§ Exercise aim
Lines in the listing below containing the string "Read" are to be identified and copied.

START Input

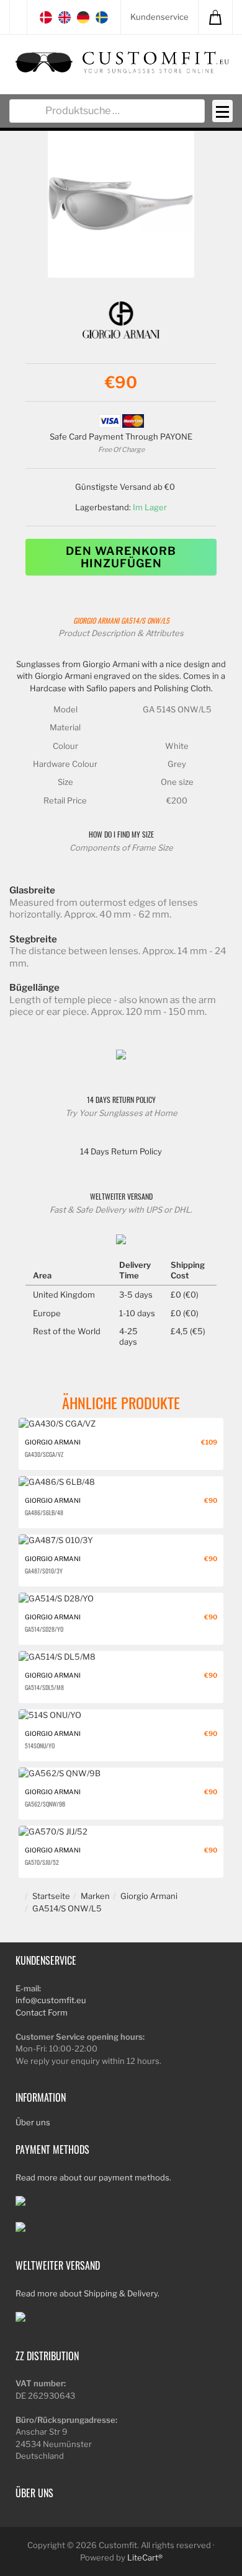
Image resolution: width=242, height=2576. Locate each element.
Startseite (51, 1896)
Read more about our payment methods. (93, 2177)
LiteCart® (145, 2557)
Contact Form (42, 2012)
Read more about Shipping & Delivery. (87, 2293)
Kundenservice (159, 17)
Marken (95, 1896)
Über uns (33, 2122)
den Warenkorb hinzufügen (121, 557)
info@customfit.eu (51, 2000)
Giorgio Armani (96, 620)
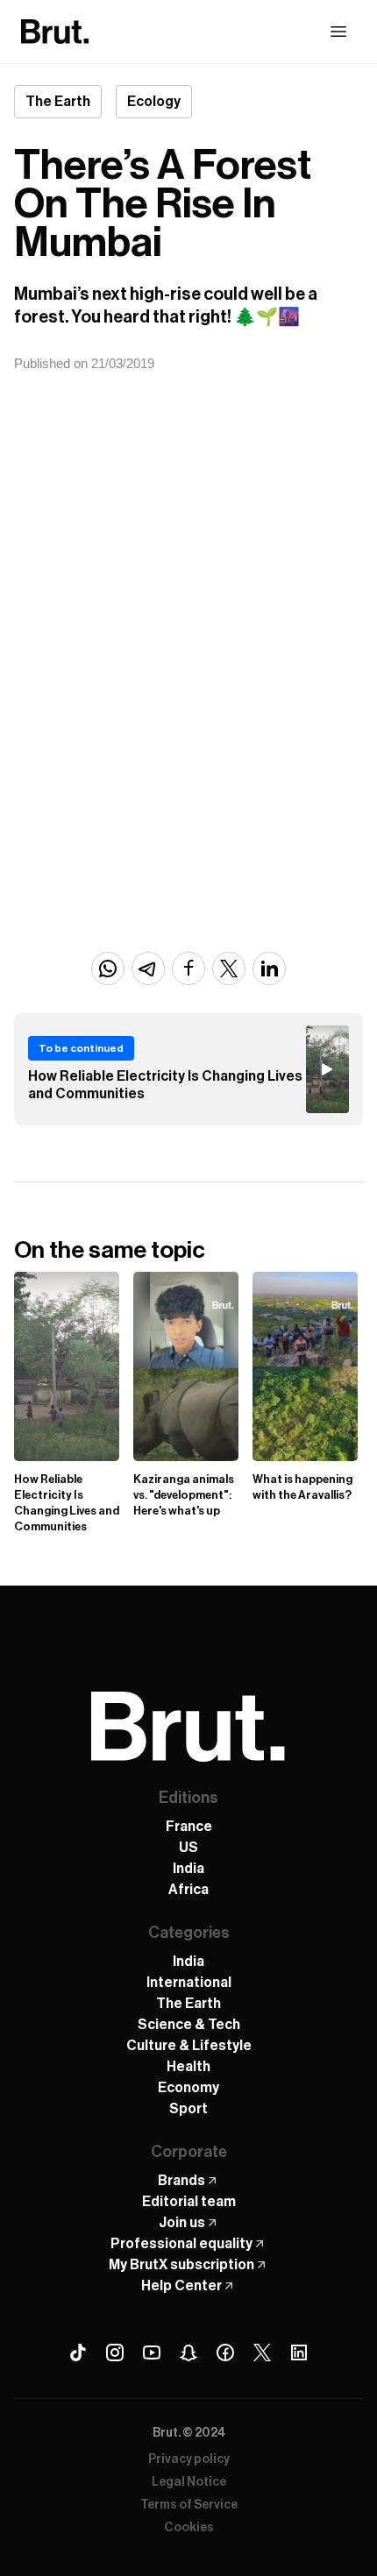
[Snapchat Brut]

END Input

§ Answer to the problem
Read more about our payment methods. (93, 2177)
Read more about Shipping & Delivery. (87, 2293)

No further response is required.